Kurt-Schumacher-Platz
Foto: Th.Voekler
(CC BY-SA 3.0)
Der Kurt-Schumacher-Platz, auch Kutschi genannt, ist ein zentraler Verkehrsknotenpunkt im Berliner Bezirk Reinickendorf. Benannt wurde er am 4. August 1955 nach dem Sozialdemokraten Kurt Schumacher. Der Platz ist von Bedeutung für den öffentlichen Nahverkehr der Region und spiegelt die politischen Entwicklungen Deutschlands im Nachkriegskontext wider.
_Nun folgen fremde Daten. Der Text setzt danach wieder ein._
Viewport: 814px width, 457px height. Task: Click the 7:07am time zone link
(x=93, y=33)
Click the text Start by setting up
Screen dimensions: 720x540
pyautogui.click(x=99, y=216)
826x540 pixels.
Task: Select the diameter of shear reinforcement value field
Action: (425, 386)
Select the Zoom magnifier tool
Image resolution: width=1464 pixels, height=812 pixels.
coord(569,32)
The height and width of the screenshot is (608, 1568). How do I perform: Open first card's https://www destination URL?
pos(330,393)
Am Kurt-Schumacher-Platz kreuzen sich mehrere Hauptverkehrsstraßen, darunter die Scharnweberstraße und der Kurt-Schumacher-Damm, der zur Autobahn A 111 führt. Der Platz war vor dem Zweiten Weltkrieg unbedeutend und erhielt erst in den 1950er Jahren mit der Gebiets- und Stadtentwicklung während des Wirtschaftswunders größere Gebäudekomplexe.
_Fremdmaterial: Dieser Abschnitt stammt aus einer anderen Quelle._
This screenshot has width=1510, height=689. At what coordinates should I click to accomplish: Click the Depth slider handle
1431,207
Eine markante Einrichtung ist der gleichnamige U-Bahnhof, der 1956 eröffnet wurde. Zudem ist das angrenzende Einkaufszentrum Clou ein Ort für regelmäßige Ausstellungen und Veranstaltungen. Am Platz befinden sich vier Brunnenplastiken und ein Denkmal für Kurt Schumacher, das von Joseph Henry Lonas geschaffen wurde.
Insgesamt ist der Kurt-Schumacher-Platz ein Beispiel für die städtebauliche Planung der 1950er Jahre in Berlin und von historischer sowie kultureller Relevanz in der Stadtgeschichte.